*Material for the task*:

————————

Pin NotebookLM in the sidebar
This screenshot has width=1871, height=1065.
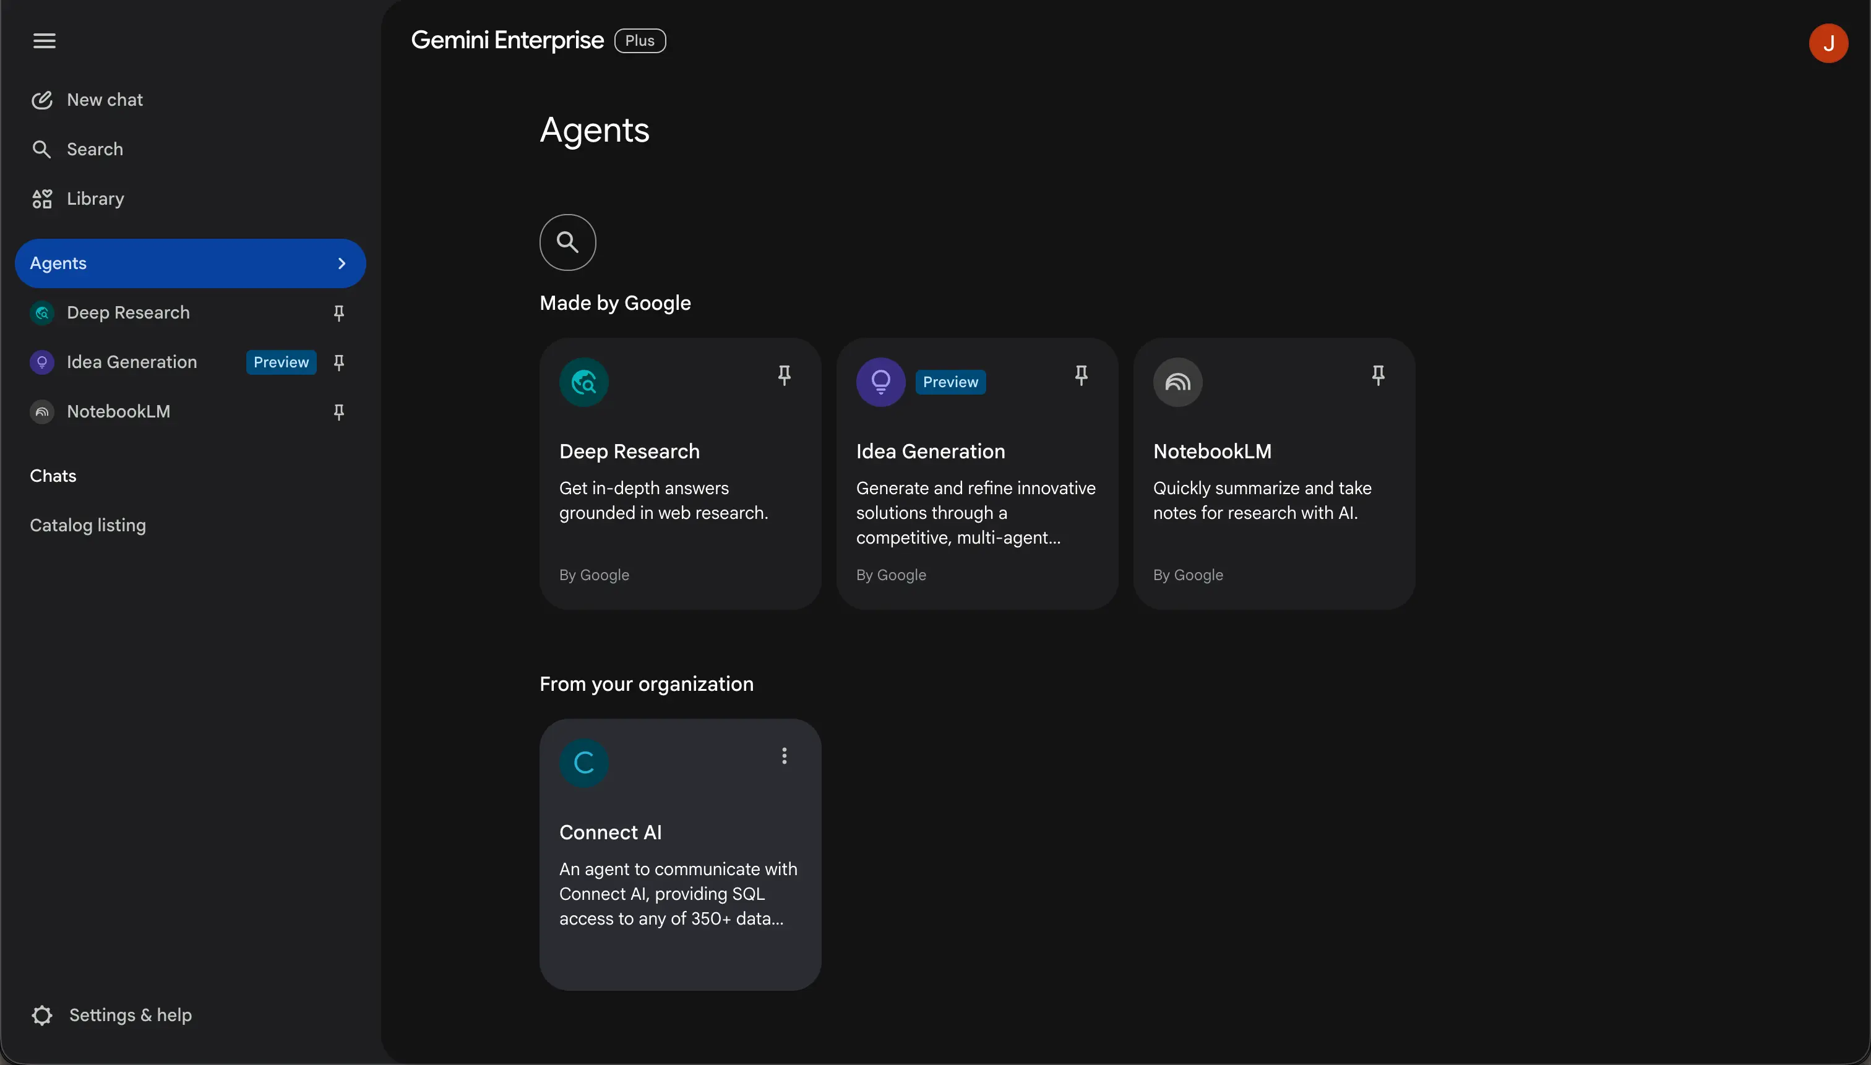[x=338, y=412]
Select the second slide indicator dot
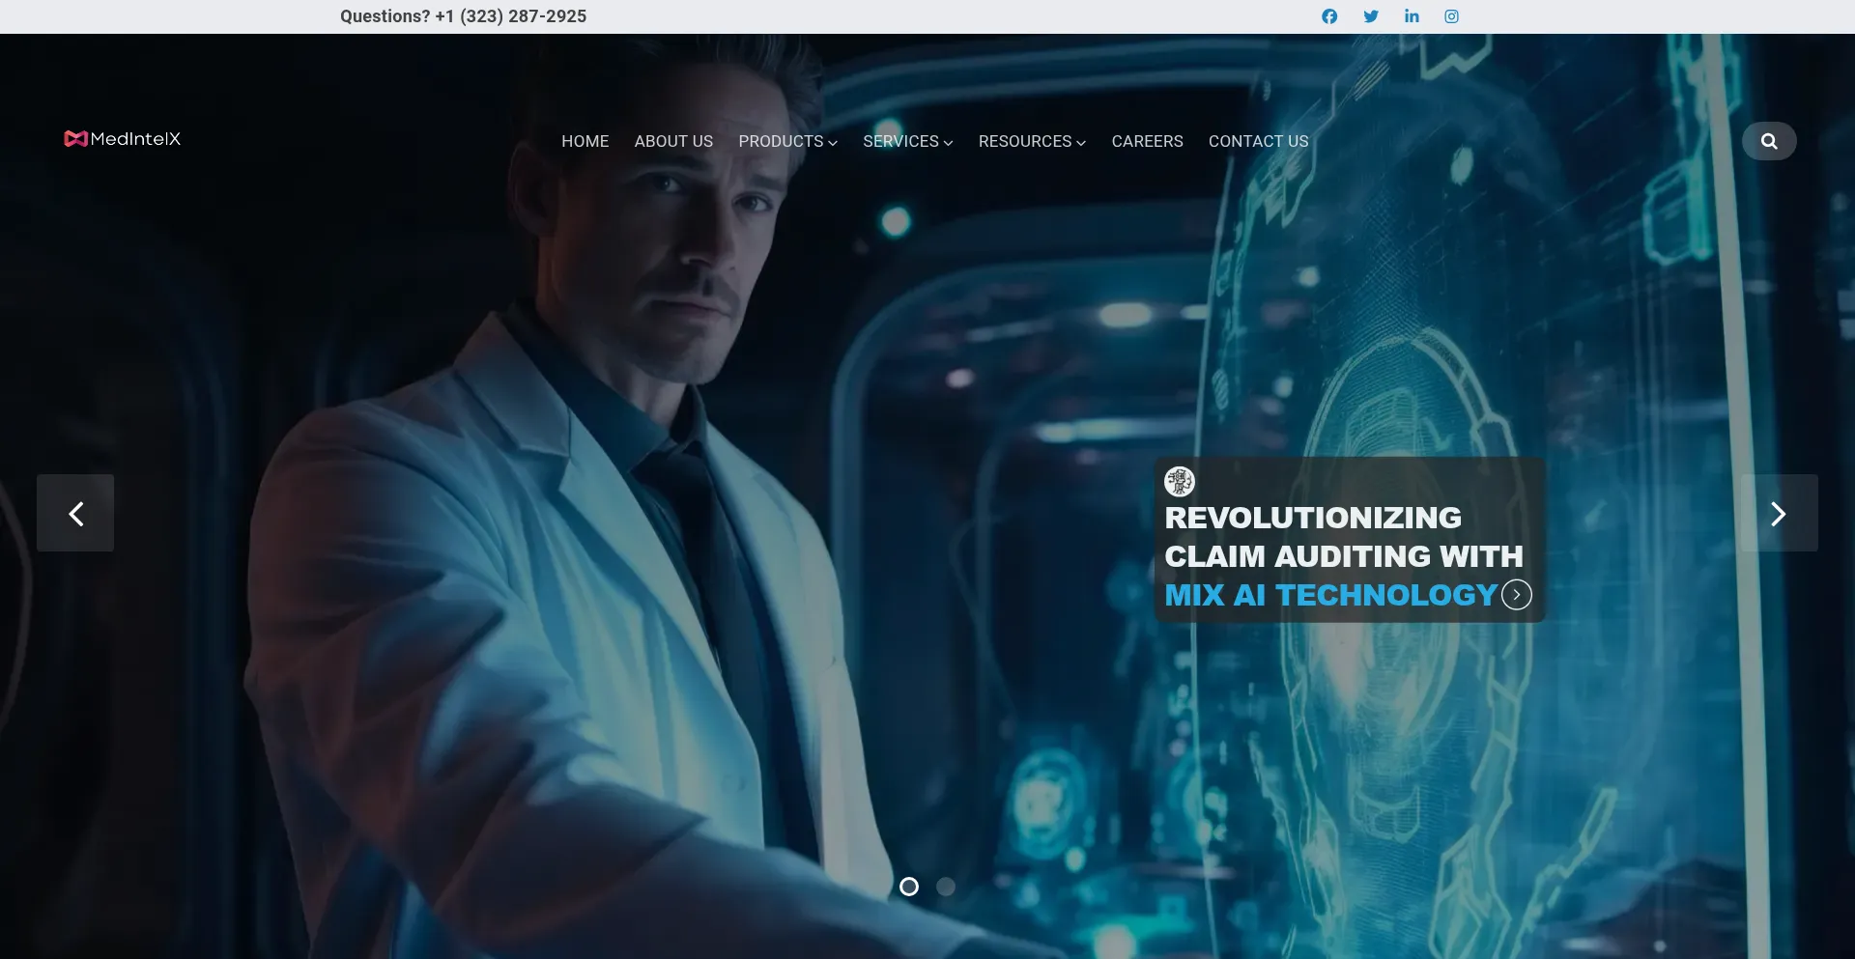This screenshot has width=1855, height=959. click(947, 887)
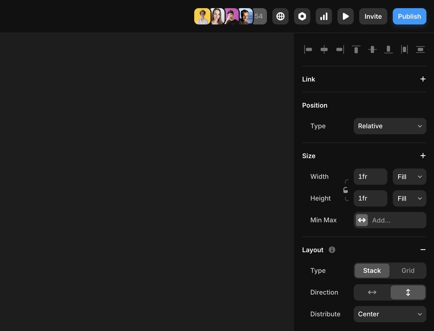Select the Align Left alignment icon
Screen dimensions: 434x331
[308, 50]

————————

The pictures in the entries above should be left out; all else must be copied exactly.

Pin NotebookLM in the sidebar
This screenshot has width=1871, height=1065.
[x=338, y=412]
Select the second slide indicator dot
This screenshot has width=1855, height=959. click(947, 887)
Select the Align Left alignment icon
Screen dimensions: 434x331
[308, 50]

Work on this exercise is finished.